We included participants from both The 90+ Study and NACC, excluding those with frontotemporal lobar degeneration and rare pathologies. LATE‐NC was defined as presence of TDP‐43 in amygdala, hippocampus, or neocortex. Neuropathologies of interest were dichotomized as follows: ADNC: intermediate/high; LB: limbic/neocortical; hippocampal sclerosis (HS): presence; arteriolosclerosis, atherosclerosis, and cerebral amyloid angiopathy (CAA): moderate/severe. We used diagnoses of dementia and clinical AD as measures of cognitive function. For Objective‐1 we performed logistic regressions of LATE‐NC with neuropathologies and cognitive measures in oldest‐old participants from The 90+ Study and NACC. For Objective‐2 we tested the interaction between LATE‐NC and age‐group (≥90 vs 65‐90) for associations with neuropathologies and cognitive measures in NACC. Regressions were adjusted for sex and education.

Result

Objective‐1): Both cohorts had similar prevalence of LATE‐NC in the oldest‐old (NACC, N = 393, 44% with LATE‐NC; 90+Study, N = 394, 37% with LATE‐NC, Table‐1). LATE‐NC was consistently associated with HS (P<0.001, 90+Study & NACC), ADNC (P = 0.008, 90+Study; P = 0.002, NACC), dementia (P<0.001, 90+Study & NACC), and clinical AD (P<0.001, 90+Study & NACC), but the association with arteriolosclerosis was specific to NACC (P<0.001; P = 0.7 for 90+Study, Figure‐1).
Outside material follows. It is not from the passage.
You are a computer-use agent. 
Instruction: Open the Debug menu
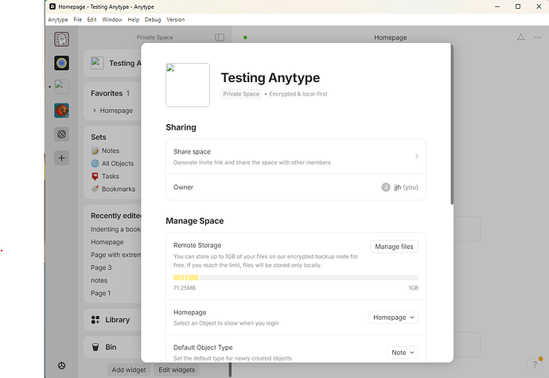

Objective‐2): NACC participant characteristics are shown in Table‐1. We found trends for the interaction between LATE‐NC and age‐group for ADNC (P = 0.055, stronger in younger‐old) and arteriolosclerosis (P = 0.051, stronger in oldest‐old, Figure‐2).

Conclusion

In the oldest‐old, associations of LATE‐NC with other neuropathologies and cognitive measures were consistent across two independent cohorts. The association of LATE‐NC with ADNC and arteriolosclerosis might be age dependent although further studies are needed.